Landrat Peter Ottmann und Kämmerer Thomas Heil brachten gestern Abend einen ausgeglichenen Entwurf zum Haushalt in den Kreistag ein. Darin eingearbeitet ist das Defizit von 2,7 Millionen Euro aus dem Vorjahr. Beide warnten vor überzogenen Vorstellungen. Einen gestalterischen Spielraum sehen sie nicht, vielmehr listeten sie eine Reihe von Risiken auf, die weit über 2014 hinausgehen.

So warnt der Landrat davor, die aktuellen Wachstumsprognosen zu überschätzen. Zwar profitiere der Kreis durch höhere Einnahmen über die Kreisumlage, Schlüsselzuweisungen und Zuwendungen für die Grundsicherung mit insgesamt annähernd 14 Millionen Euro. Aber gleichzeitig steigen die Kosten für die soziale Sicherung auf 102 Millionen Euro. Nur 35 Millionen Euro werden dem Kreis erstattet, den Rest muss er sich bei den Städten und Gemeinden holen. Kämmerer Heil wies darauf hin, dass die Ausgleichsrücklage bereits zu 60 Prozent aufgezehrt ist. Der Kreis erhielt von der Bezirksregierung deswegen einen heftigen Rüffel und dazu die Verfügung, weitere Entnahmen zu unterlassen. Das hat Kämmerer Heil befolgt.

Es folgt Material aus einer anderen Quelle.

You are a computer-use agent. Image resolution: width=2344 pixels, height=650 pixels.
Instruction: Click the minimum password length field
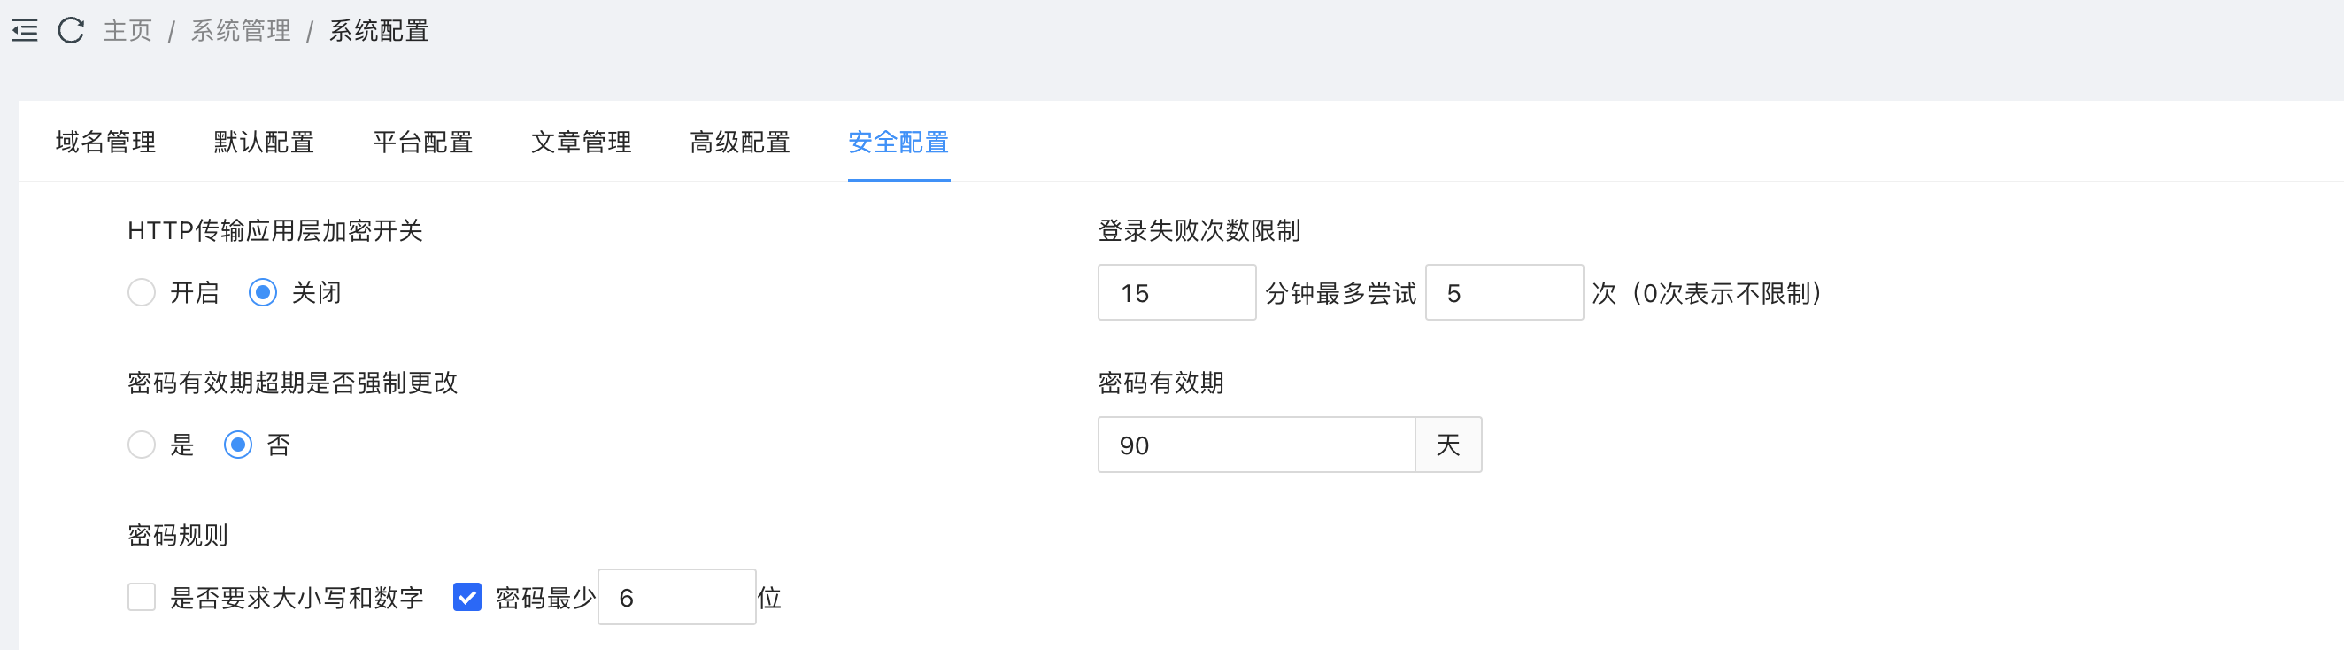point(676,598)

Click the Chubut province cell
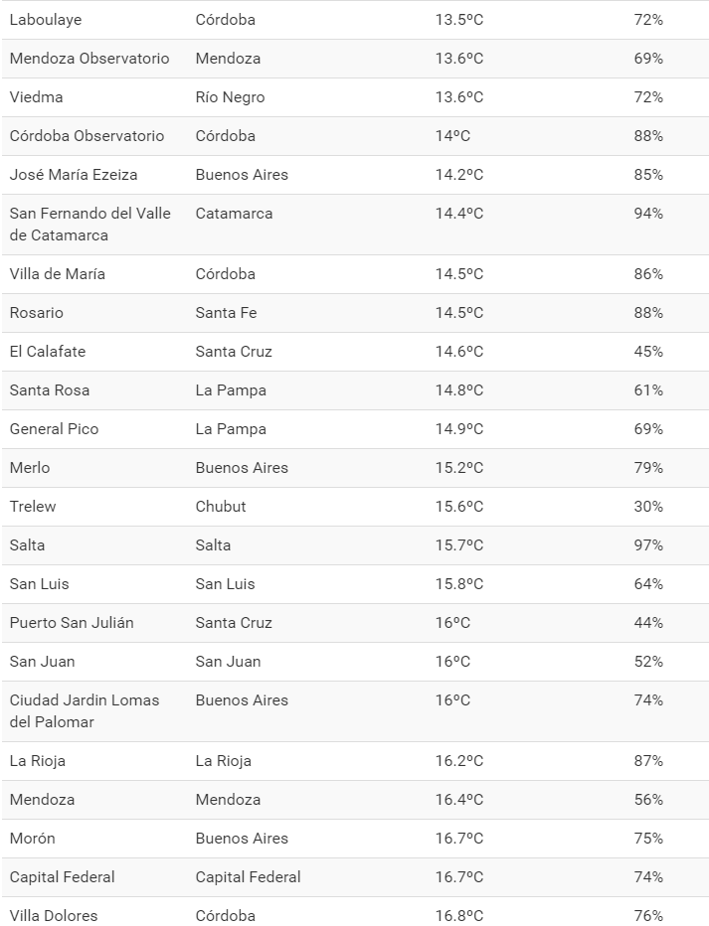(x=221, y=507)
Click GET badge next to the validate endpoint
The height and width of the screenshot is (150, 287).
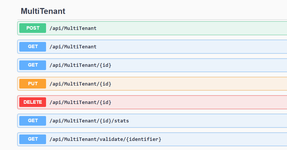coord(33,139)
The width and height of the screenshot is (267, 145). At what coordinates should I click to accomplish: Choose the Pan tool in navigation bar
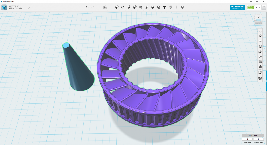260,31
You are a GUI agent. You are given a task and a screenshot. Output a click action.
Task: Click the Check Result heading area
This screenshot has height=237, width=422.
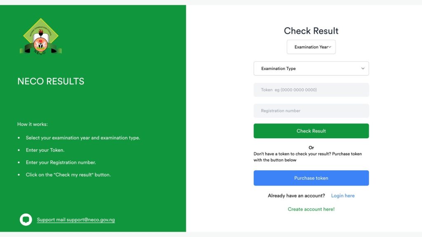point(311,30)
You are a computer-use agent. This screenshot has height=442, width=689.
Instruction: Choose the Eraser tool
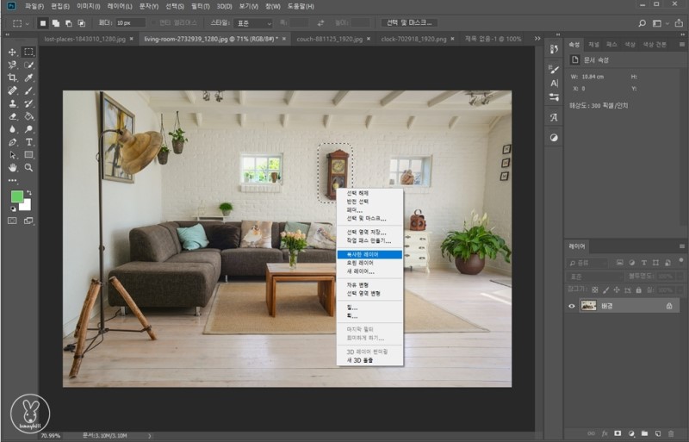(12, 115)
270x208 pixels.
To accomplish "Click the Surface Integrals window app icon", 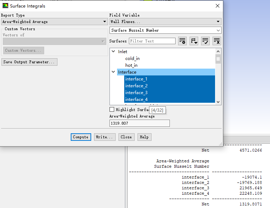I will click(x=5, y=6).
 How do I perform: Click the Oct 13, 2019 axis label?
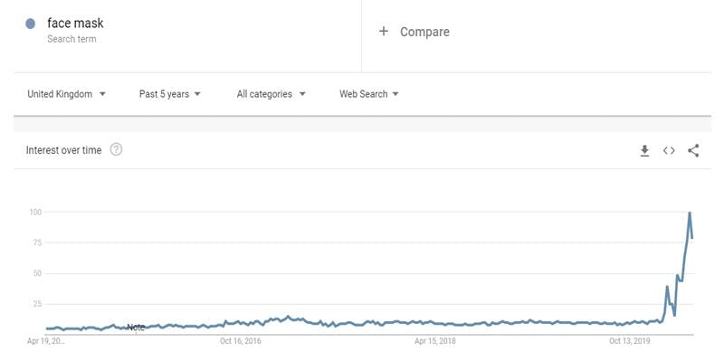[629, 341]
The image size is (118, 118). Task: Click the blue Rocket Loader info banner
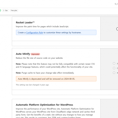coord(56,32)
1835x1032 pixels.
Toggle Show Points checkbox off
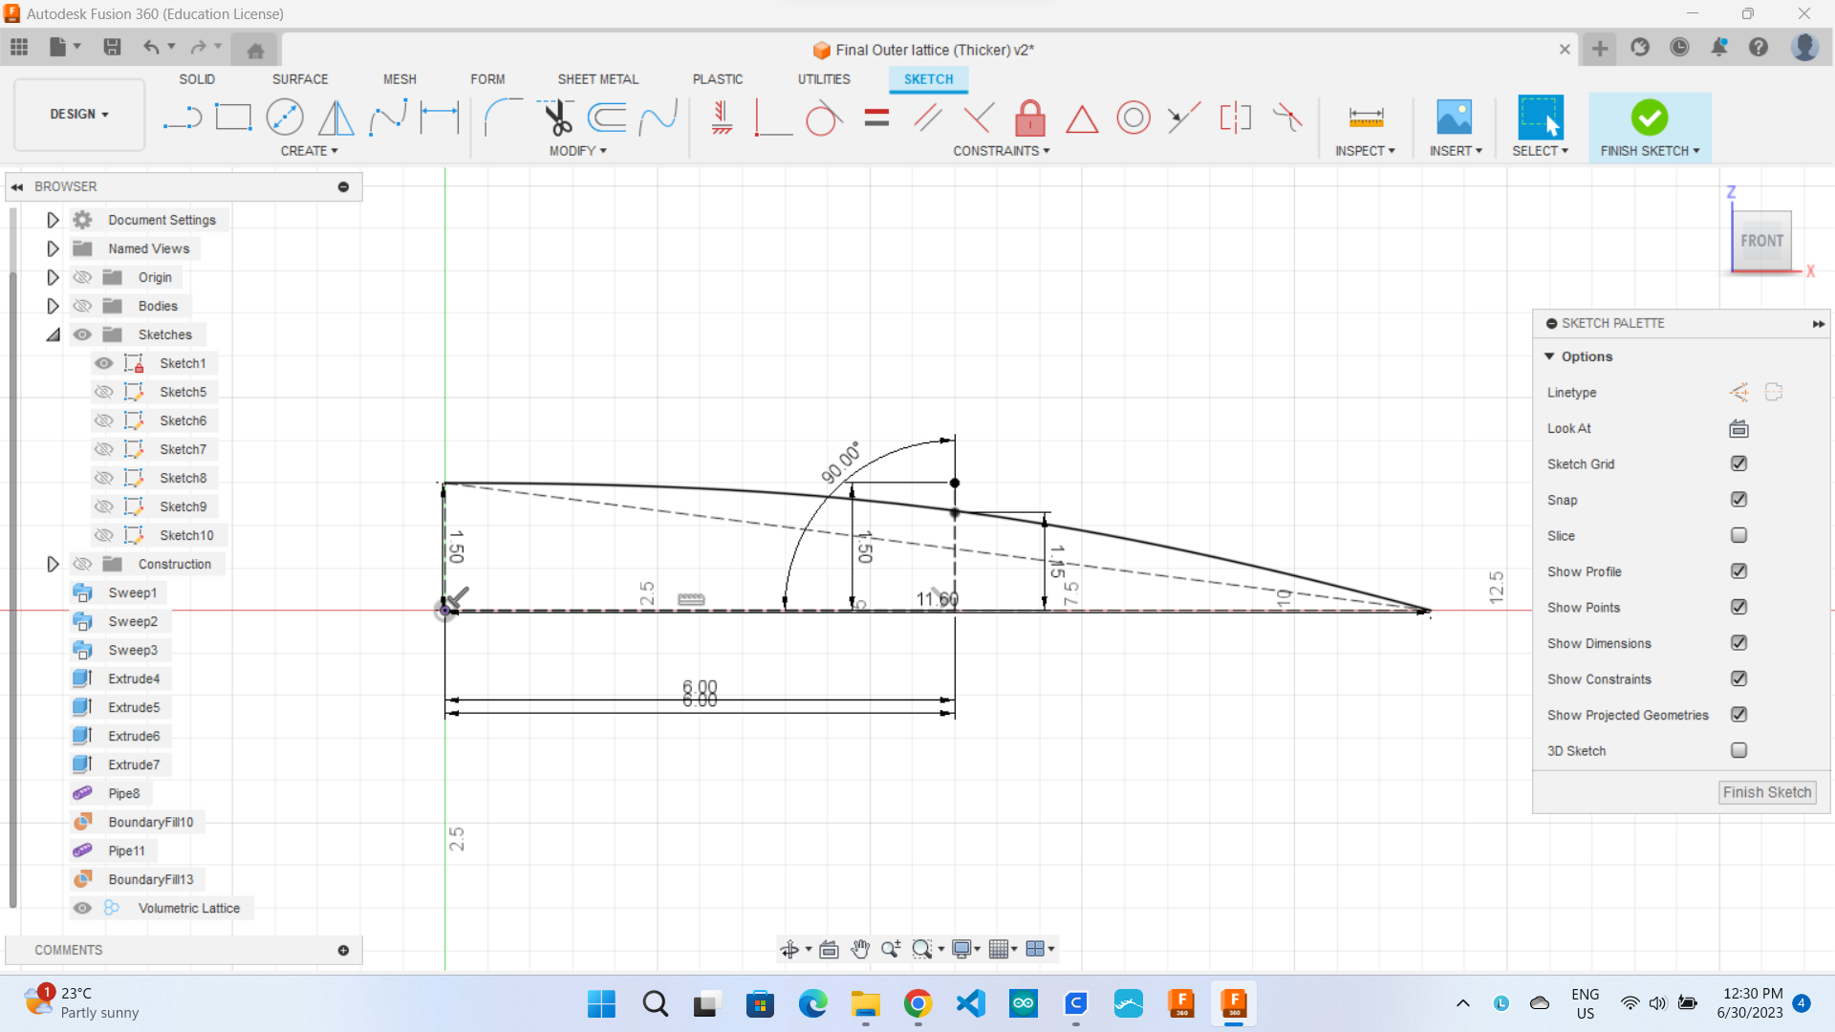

"Das macht ja auch Sinn, denn die Rücklage ist eine rein bilanztechnische Größe. Wir müssen für das fehlende Geld Kassenkredite aufnehmen. Die Konditionen sind zurzeit verführerisch, aber darauf kann man nicht ernsthaft seine nachhaltige Haushaltswirtschaft aufbauen", erklärte Ottmann. Bund und Land bürdeten mit immer neuen politischen Initiativen der kommunalen Familie Belastungen auf und kürzten gleichzeitig die Zuwendungen. Der Landrat rechnet vor, dass das Land den Kommunen seit 1981 Zuwendungen in der Höhe von 50 Milliarden Euro stetig gekürzt hat. In genau dieser Höhe bewegt sich die aktuelle Gesamtverschuldung aller Kommunen.

Besonders benachteiligt wird nach Ottmanns Angaben der ländliche Raum. In kreisangehörigen Gemeinden leben 60 Prozent aller Einwohner des Landes, es fließen aber nur 47 Prozent der Schlüsselzuweisungen dorthin. Ihn überzeuge das Argument nicht, die Ballungsgebiete an der Ruhr müssten wegen des Strukturwandels besser bedacht werden. Erstens sei das ein Fass ohne Boden, zweitens habe der Niederrhein den Niedergang der Textilindustrie ohne solche Hilfen selbst zu verkraften. Die gut wirtschaftenden Kommunen sollten darüber hinaus noch die besonders maroden Kommunalhaushalte mitfinanzieren. Das sei ihm völlig unverständlich.

Der Landrat warf Bund und Land vor, sich bei der Umsetzung ihrer Politik in unverantwortlicher Weise der Kommunen zu bedienen. Die schlecht vorbereitete Energiewende schlage voll auf die Dividendenzahlungen der RWE AG durch, so dass die bisherige Gewinnausschüttung durch die Wirtschaftsförderungsgesellschaft (WFG) von mehr als drei Millionen Euro an den Kreis demnächst komplett wegzufallen drohe. Kritik übte der Landrat an den Folgen der Sozialpolitik. Hier sieht Kämmerer Thomas Heil den brisantesten Sprengsatz für Kommunalfinanzen. Der jährlich geradezu sprunghafte Anstieg der Eingliederungshilfen sei besorgniserregend. Zuwendungen von Bund und Land reichten bei weitem nicht aus, die Folgen der dort betriebenen Politik auf kommunaler Ebene zu tragen.

Nicht anders verhält es sich mit der Neustrukturierung der Förderschullandschaft/Inklusion, deren Kosten ebenfalls in die Rat- und Kreishäuser weitergegeben werden. Gehe dies ungebremst so weiter, werde in den Kommunen bald finanziell "das Licht ausgehen", fürchtet der Kämmerer.

Der Kreistag soll am 3. April den Haushalt beschließen. Bis dahin wird es einigen Gesprächs- und Verhandlungsbedarf geben.